Od razu Senegalczycy ruszają do szturmu ale Bouba Diop w doskonałych okazjach strzela w bramkarza. Później chwila zawahania i Vargas z okołu 30metrów posyła piłkę do bramki i jest 1-0 dla Kolumbii. Nie liczna grupa kibiców zaczęła się cieszyć, a na to Senegalscy kibice "Nic się nie stało, chłopaki nic się nie stało". Do szturmu ruszyli podopieczni rymp@lusa13. Dobre rozegranie akcji i nie spodziewaną, długą piłką Diouf uwalnia się z pod opieki obrońców i biegnie ile sił w nogach. Dobiegło do niego 3 obrońców a ten świetny drybling i obrońcy nawet nie zobaczyli jak znalazł się sam na sam i strzałem po długim rogu daje remis drużynie Senegalu. Nie całe 10minut później Diouf zagrywa na wolne pole do Issa Ba'y a ten dobiega w "16" po czym odgrywa na 11metr do Diouf a ten z pierwszej posyła piłkę w bramkę. Dobrze zaczął grać rywal ale ja jeszcze lepiej grałem w defensywie, nie dając szans na bramkę dla Kolumbii. Już się szykowałem na drugą połowę, a tym czasem diouf drybluje w polu karnym i przepięknym strzałem zmusza bramkarza po raz trzeci do wyjęcia piłki z siatki. Sędzia Manuel Mejuto González gwiżdże po raz ostatni na Amsterdam Arena. Kibice jak i piłkarze Senegalscy zostają na stadionie i świętowali zwycięstwo oraz awans do kolejnego etapu rozgrywek. Dzięki i powo w kolejnych turach Wink


_______________



Złote Pióro dnia: inko
inko napisał:
Inko 3:1 Andy_20


To już nawet nie jest śmieszne... tym senegalem za nic w świecie nie da się grać. Zero jakiejkolwiek skuteczności. Zawodnicy wyglądają jakby pierwszy raz mieli piłkę u nóg. Mecz z Andym powinien zakończyć się po max. 5 minutach, ale oddanie strzału na pustą bramkę z 2-3 metrów jest nie lada wyczynem dla senegalu. W 2 minucie Niang dostał idealna pilke od Fadigi, ale drugi metr to było za daleko na strzelenie gola. Minutę później Fadiga mija obrońcę, wychodzi sam na sam z bramkarzem i jego praktycznie też mija, oddaje strzał do niemal pustej bramki i... ? trafia w słupek. Chwilę później w bliźniaczej sytuacji do bramki nie trafia Diuof. Po tym zdarzeniu w szeregach Afrykanów nastąpił przełom. Wrzutka Diuofa wprost na głowę Ninanga i mamy pierwszą bramkę w tym meczu. 3-4 minuty później Niang odwdzięcza się Dioufowi świetnie wypuszczając go w "uliczkę" i na tablicy mamy 2:0. Po tym golu gracze senegalu spuścili z tonu i go głosu doszli Australijczycy. Ok. 15 minuty rzut różny na gola zamienia któryś z napastników(?) Australii, ale gol powinien zostać zaliczony obrońcy senegalu, gdyż to od niego odbiła się piłka i wturlała się do bramki. W 23 minucie kiedy to afrykańscy kibice zaczeli opuszczać stadion ( wcale im się nie dziwie, bo takiej żenady nie da się oglądać ) ich "pupile" rozmontowali defensywę Australii i po raz trzeci w tym meczu umieścili piłkę w bramce, a strzelec tego jakże ważnego gola był Fadiga.
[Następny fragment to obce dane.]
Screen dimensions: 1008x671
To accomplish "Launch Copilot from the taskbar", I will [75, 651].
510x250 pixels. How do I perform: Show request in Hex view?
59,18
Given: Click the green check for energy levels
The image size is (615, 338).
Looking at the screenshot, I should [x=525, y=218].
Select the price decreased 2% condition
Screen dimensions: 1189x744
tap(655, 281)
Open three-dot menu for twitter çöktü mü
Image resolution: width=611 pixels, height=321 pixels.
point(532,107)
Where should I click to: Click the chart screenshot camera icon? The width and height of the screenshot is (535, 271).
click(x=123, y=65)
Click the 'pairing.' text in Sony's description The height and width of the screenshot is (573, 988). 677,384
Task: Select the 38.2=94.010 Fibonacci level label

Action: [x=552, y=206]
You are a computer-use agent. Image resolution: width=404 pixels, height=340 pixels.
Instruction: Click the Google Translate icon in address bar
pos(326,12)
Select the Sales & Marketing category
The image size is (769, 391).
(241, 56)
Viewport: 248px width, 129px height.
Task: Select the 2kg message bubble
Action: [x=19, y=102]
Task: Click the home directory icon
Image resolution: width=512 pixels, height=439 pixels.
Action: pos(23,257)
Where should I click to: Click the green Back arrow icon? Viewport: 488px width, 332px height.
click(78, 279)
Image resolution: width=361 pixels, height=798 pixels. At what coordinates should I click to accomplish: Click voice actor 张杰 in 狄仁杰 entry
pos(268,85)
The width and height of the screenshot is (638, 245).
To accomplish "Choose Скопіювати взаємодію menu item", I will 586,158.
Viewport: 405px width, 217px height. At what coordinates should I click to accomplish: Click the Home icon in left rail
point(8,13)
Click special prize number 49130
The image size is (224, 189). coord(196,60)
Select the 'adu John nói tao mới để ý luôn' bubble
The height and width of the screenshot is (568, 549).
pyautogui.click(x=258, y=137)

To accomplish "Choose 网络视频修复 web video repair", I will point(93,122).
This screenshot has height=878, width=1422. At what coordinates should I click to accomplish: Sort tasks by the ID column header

Jak nieoficjalnie dowiedziała się gazeta "Fakt" przyczyną tak słabej gry Dioufa, Nianga i Fadigi jest to, że w środę tj. 20.08.2008r. ci trzej gracze pochlali razem z Arturem B. , Dariuszem D. oraz Radosławem M. Trener senegalu nie pozostał obojętny tej sytuacji i postanowił zawiesić w prawach zawodnika tych trzech nieodpowiedzialnych delikwentów.


_______________



Złote Pióro dnia: totomiX
totomiX napisał:
___ totomiX 3:0 rymp@lus _________________

Po wynikach rymp@lus'a w tym turnieju oraz innych turniejowych wojażach tego gracz podszedłem do tego spotkania bardzo ostrożnie. Rywal zdecydował się na defensywną taktykę 4-4-2b, ja natomiast zagrałem 4-4-2a.
Mecz pod początku był wyrownany i zacięty, jednak to ja dłużej utrzymywałem sie przy pilce. Przez długi czas nikt nie mógł owtorzyć wyniku tego spotkania, a trzeba przyznać, że okazje ku temu były bardzo dobre. Dopiero około 20 minuty Buckley dobrze wyminął obroncę z Senegalu, lekko przyśpieszył i w sytuacji sam na sam pokonał Sylve. Kolejna bramka padła w 35 minucie, a jej autorem znowu był Buckley. Tym razem Buckley musiał tylko dobić piłke do pustej bramki, ponieważ cała robote wykonał za niego McCarthy. Obie reprezentacje schodziły do szatni z wynikiem 2-0 dla RPA. Strzały do przerwy 13-8. Dokładnie w 51 minucie Vilakazi zakończył ten mecz, umieszczając po raz trzeci piłkę w bramce rywala.
Podsumowując, był to zaciety mecz w którym obie reprezentacje miały swoje okazje, jednak to ja mialem ich wiecej, a co najważniejsze potrafiłem zamienić je na cyferki na tablicy wyników.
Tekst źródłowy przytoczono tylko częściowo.